Residual solvent amount (% by mass) = {(MN) / N} × 100
Here, M is the mass of the web at any point, and N is the mass when M is dried at 110 ° C. for 3 hours.

  Moreover, in the drying process of the cellulose ester film, it is preferable to further dry the film peeled off from the support, and to make the residual solvent amount 2.0% by mass or less, more preferably 1.0% by mass, and still more preferably. , 0.5% by mass or less.

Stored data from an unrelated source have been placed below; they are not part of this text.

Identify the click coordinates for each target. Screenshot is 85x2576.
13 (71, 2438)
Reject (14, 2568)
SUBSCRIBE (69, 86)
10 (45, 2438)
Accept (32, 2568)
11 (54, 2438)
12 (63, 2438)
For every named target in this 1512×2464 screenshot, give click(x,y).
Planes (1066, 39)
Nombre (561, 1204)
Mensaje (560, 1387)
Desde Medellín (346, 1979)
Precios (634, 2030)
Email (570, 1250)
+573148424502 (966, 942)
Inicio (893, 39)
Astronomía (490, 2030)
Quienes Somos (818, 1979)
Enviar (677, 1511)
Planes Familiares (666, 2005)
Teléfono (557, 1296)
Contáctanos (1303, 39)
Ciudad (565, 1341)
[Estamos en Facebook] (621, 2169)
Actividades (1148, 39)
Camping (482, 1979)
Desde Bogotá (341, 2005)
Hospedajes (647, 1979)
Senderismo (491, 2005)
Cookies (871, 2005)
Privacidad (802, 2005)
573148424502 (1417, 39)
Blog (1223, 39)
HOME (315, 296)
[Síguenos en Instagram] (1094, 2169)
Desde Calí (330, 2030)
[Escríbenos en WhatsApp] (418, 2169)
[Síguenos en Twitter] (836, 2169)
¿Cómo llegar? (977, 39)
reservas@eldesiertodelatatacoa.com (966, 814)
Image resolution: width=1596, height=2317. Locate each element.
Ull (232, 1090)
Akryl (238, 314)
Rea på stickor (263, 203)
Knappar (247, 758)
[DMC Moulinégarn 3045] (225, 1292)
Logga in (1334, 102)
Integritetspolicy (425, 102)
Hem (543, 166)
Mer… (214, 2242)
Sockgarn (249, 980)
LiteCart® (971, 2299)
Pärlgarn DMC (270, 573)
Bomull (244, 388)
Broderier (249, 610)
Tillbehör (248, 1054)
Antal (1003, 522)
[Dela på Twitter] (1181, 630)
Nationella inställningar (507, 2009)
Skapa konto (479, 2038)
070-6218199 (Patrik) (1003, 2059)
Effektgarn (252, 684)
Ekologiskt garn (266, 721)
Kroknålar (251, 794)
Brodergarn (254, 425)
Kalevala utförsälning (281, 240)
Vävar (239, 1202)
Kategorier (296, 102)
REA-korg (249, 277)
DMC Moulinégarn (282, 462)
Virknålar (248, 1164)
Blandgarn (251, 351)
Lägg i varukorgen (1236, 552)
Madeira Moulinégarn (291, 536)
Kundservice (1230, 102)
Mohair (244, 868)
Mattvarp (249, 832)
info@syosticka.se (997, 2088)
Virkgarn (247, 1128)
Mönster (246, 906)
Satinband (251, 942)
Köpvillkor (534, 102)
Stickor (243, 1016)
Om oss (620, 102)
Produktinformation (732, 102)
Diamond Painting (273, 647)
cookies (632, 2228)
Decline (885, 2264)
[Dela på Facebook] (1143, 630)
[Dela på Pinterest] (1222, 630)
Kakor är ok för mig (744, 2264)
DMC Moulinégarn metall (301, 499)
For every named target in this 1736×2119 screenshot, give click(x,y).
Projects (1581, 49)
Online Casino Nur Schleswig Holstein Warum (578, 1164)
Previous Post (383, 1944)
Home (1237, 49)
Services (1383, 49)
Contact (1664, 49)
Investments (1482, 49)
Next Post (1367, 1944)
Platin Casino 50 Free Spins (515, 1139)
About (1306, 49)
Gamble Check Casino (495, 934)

  In the web drying process, a roll drying apparatus in which rolls are arranged in a staggered manner, and a method of drying while conveying the web with a tenter drying apparatus that holds the width of the web with clips and holds the width or extends slightly in the width direction are adopted. In the present invention, it is particularly preferable because the humidity stability of the optical performance is improved by maintaining the width or stretching in an arbitrary process after peeling from the support of the tenter drying apparatus and in an arbitrary amount of residual solvent. The means for drying the web is not particularly limited, and is generally performed by hot air, infrared rays, a heating roll, microwaves, or the like. It is preferable to carry out with hot air in terms of simplicity. The drying temperature is preferably increased stepwise in the range of 40 to 150 ° C, more preferably in the range of 50 to 140 ° C.

  The stretching operation may be performed in multiple stages, and it is preferable to perform biaxial stretching in the casting direction and the width direction. Also, when biaxial stretching is performed, simultaneous biaxial stretching may be performed or may be performed stepwise. In this case, stepwise means that, for example, stretching in different stretching directions can be sequentially performed, stretching in the same direction is divided into multiple stages, and stretching in different directions is added to any one of the stages. Is also possible.

  Simultaneous biaxial stretching includes stretching in one direction and contracting the other while relaxing the tension. The preferred draw ratio of simultaneous biaxial stretching is x1.05 to x1.5 times in the width direction and x0.8 to x1.3 times in the longitudinal direction (casting direction), particularly x1 in the width direction. 0.1 to x1.5 times, and preferably x0.8 to x0.99 times in the longitudinal direction. Particularly preferably, it is x1.1 to x1.4 times in the width direction and x0.9 to x0.99 times in the longitudinal direction.

  The thinner the film thickness of the cellulose ester film is the solvent (dope production) used in the production, for example, the greater the effect as a weight reducing means such as residual methylene chloride.

  In addition, it is preferable that the cellulose ester film is thinner because the finished polarizing plate is thinner and the liquid crystal display can be easily thinned. However, if it is too thin, the moisture permeability, tear strength, and the like deteriorate. Moreover, since retardation as a retardation film is difficult to obtain, the film thickness of the cellulose ester film satisfying these is in the range of 30 to 60 μm.

  The width of the cellulose ester film is preferably 1.4 m or more, and preferably in the range of 1.4 m to 4 m for a large-sized liquid crystal display device from the viewpoint of productivity.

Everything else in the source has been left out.